The inner life that supposedly sustains Phillips through all of these trials and tribulation—especially the ones centering on whether he really was a communist (the energy expended on hairsplitting on this issue confirms our worst suspicions that even without direct affiliation, Marxism subverted whole generations}—was inspired by domestic ties and his physical health. These aspects come out in anecdotes. For example, he describes a visit that Meyer Schapiro paid to his house and says, “After he left, I said to my mother that she had seen the closest thing to a genius she would ever see—by which I meant that his mind had all the attributes of a genius. All she could say was to ask how much money he made.” As for health, Phillips casually mentions, for example, that once Philip Rahv, his coeditor, flopped in a swimming pool and “would have drowned if I had not jumped in and pulled him out. Fortunately, I had worked my way through school as a swimming counselor and lifeguard.”
All wrapped up in his own censorship circles, Phillips has the audacity to suggest that the Partisan Review’s bringing together “writers committed to modernism and literary innovation, and radical social and political thinkers” represented “the first time in this country that such an idea of intellectual community had been forged, and perhaps the last time.” What happened to our Founding Fathers or the various groups of thinkers in the 19th century? Phillips’s amnesia reveals a disdain for America’s unique intellectual contributions even as he protests the “anarchy and the insatiable appetites of the market” and “the incessant demand for novelty.” In peddling his own special brand of elitism, in offering up alleged disquisitions on weighty cultural matters, Phillips reveals how the vital connections between “thinkers” and citizens have all but come completely unraveled.

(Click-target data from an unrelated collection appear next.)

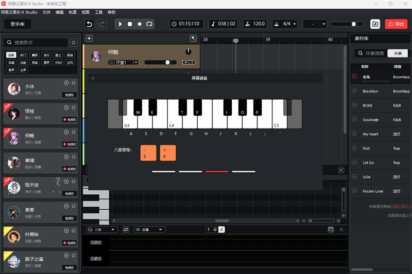Close the on-screen keyboard panel
Viewport: 412px width, 274px height.
pos(93,78)
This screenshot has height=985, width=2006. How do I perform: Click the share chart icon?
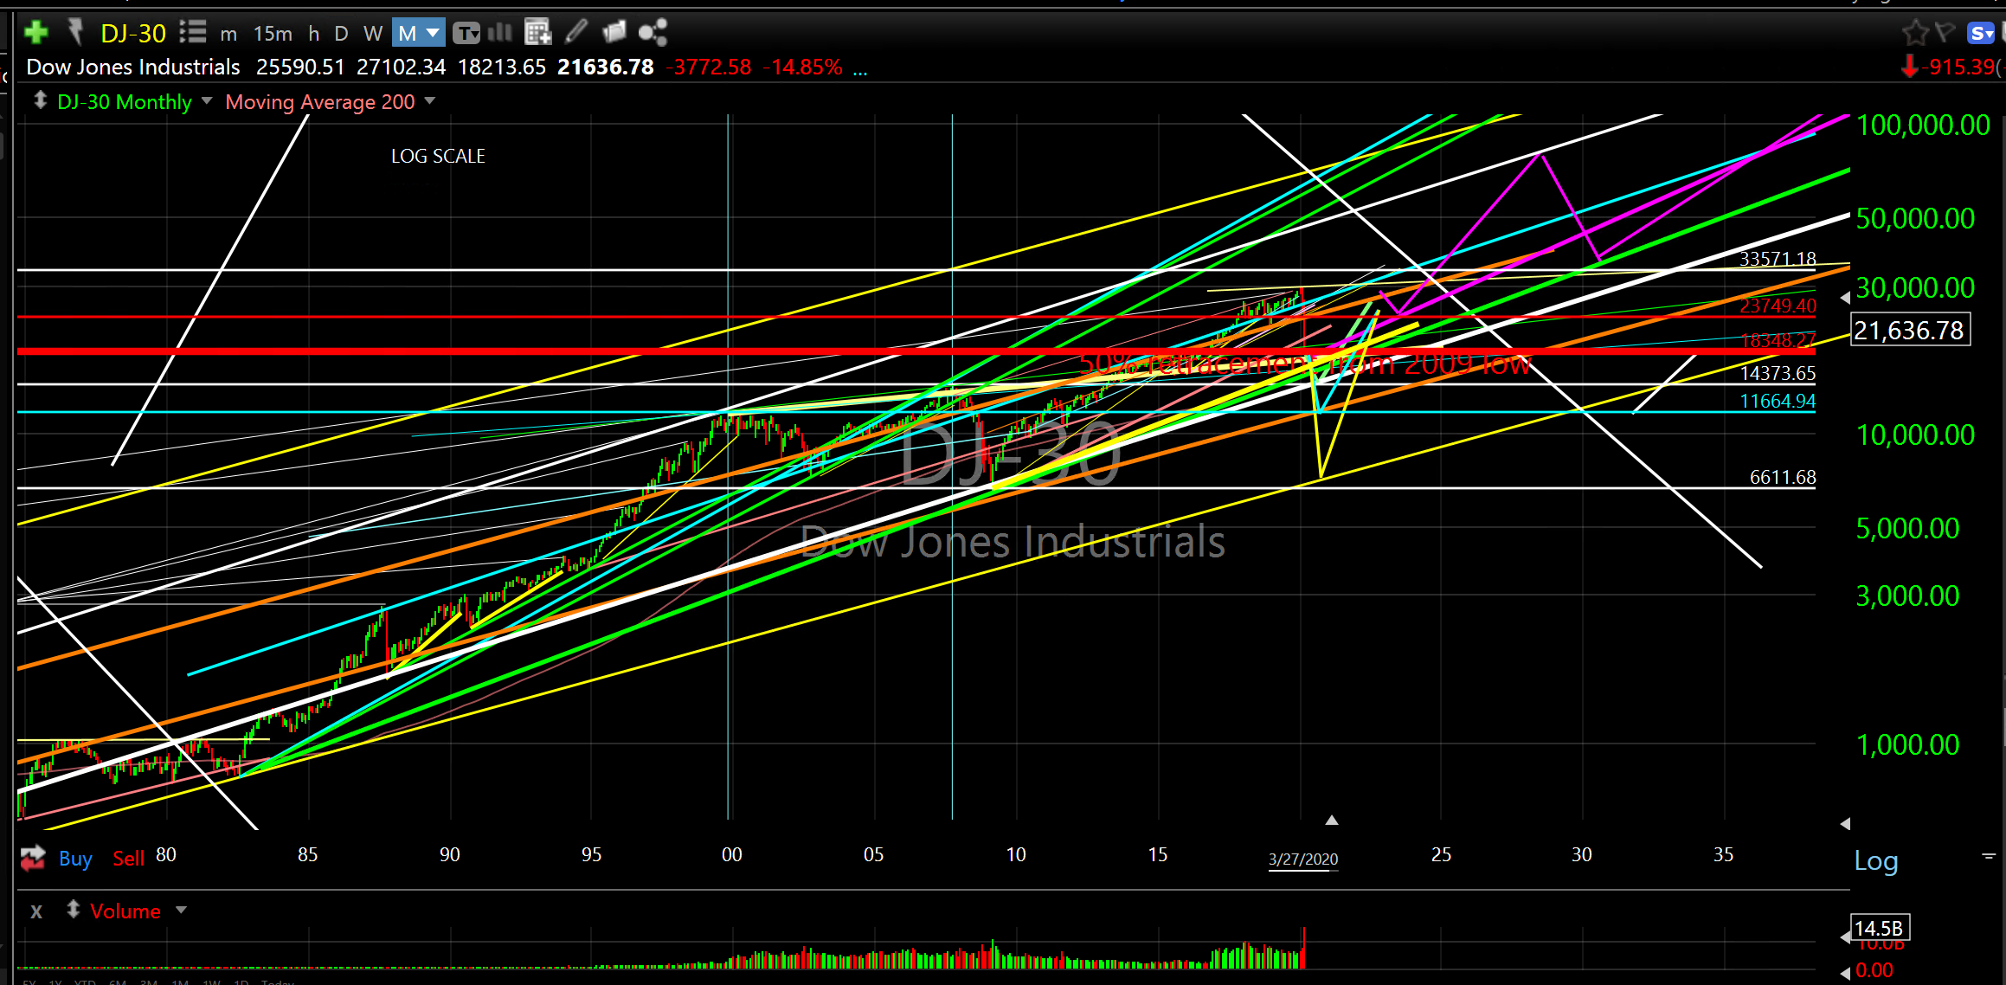pos(653,33)

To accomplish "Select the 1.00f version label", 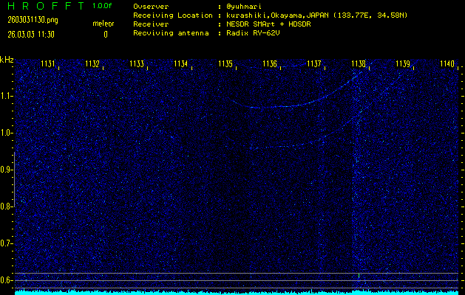I will 103,7.
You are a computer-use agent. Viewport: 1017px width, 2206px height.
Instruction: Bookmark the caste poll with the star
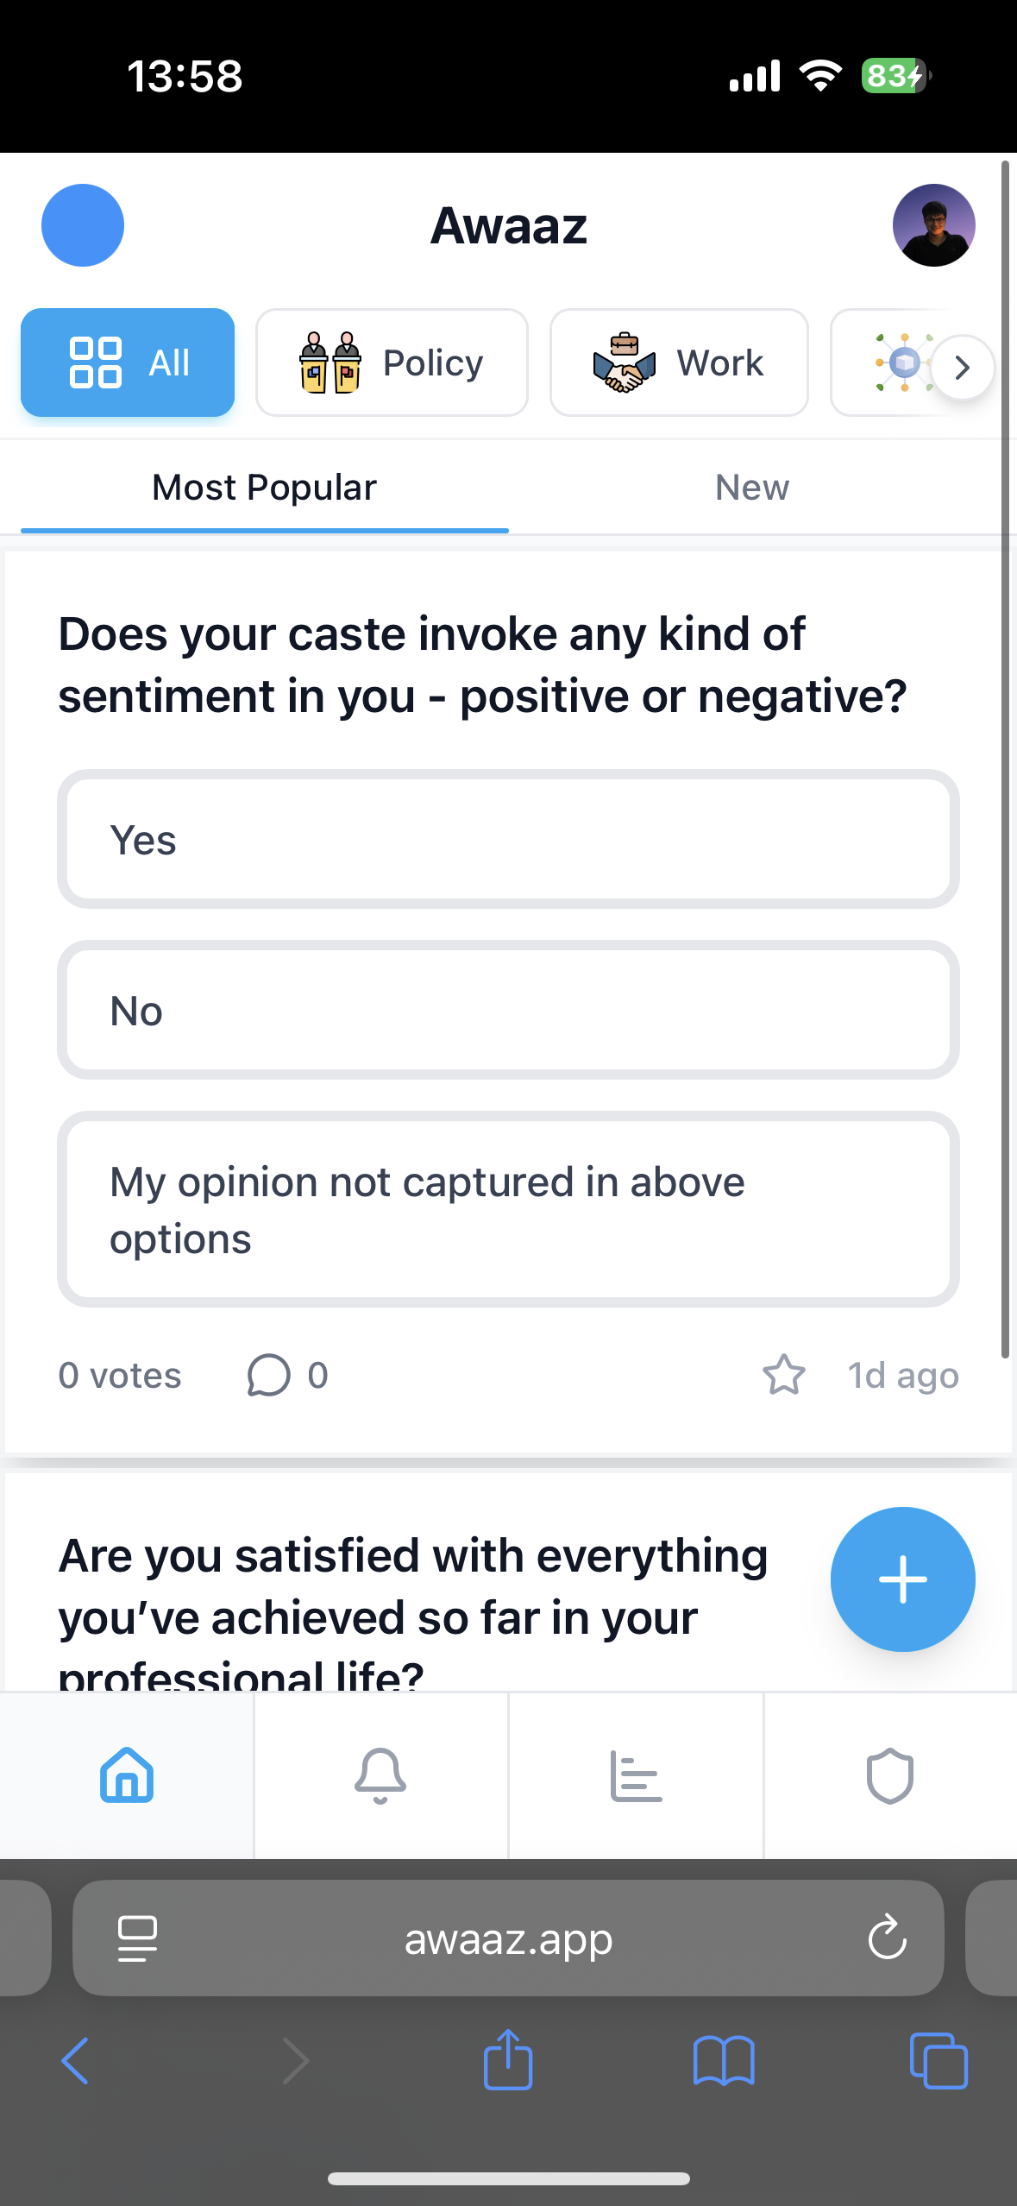point(783,1376)
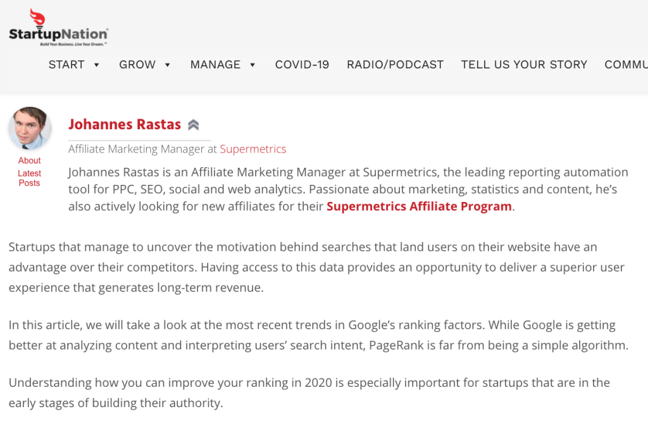Open the MANAGE navigation menu

pyautogui.click(x=215, y=65)
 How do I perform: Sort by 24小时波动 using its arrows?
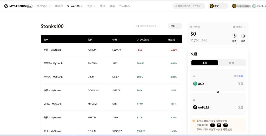pyautogui.click(x=151, y=40)
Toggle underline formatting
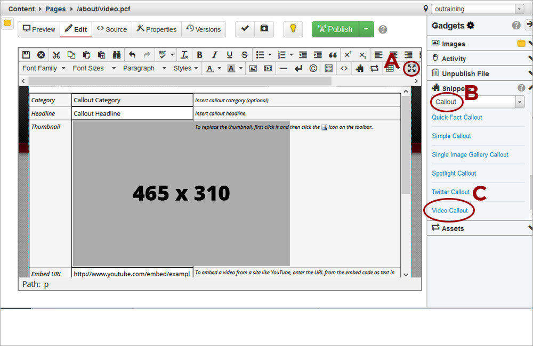 coord(229,55)
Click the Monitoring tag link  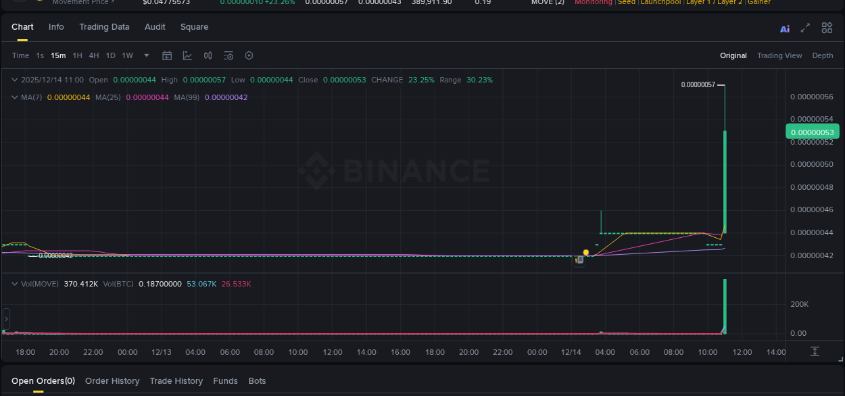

Such a soft-edged ramble through a life denies the efforts demanded to create coherence. In grasping after a pseudofame, clarity and nobility are lost. And this is even more troubling considering all the tips of intellectual icebergs which Phillips surveyed. Unfortunately, the nature of our times and temperament is exposed by Phillips’s stance toward remembering and reconstructing personal history, for in failing to penetrate the complexities of the past it is hardly possible to encourage insight and value in the future.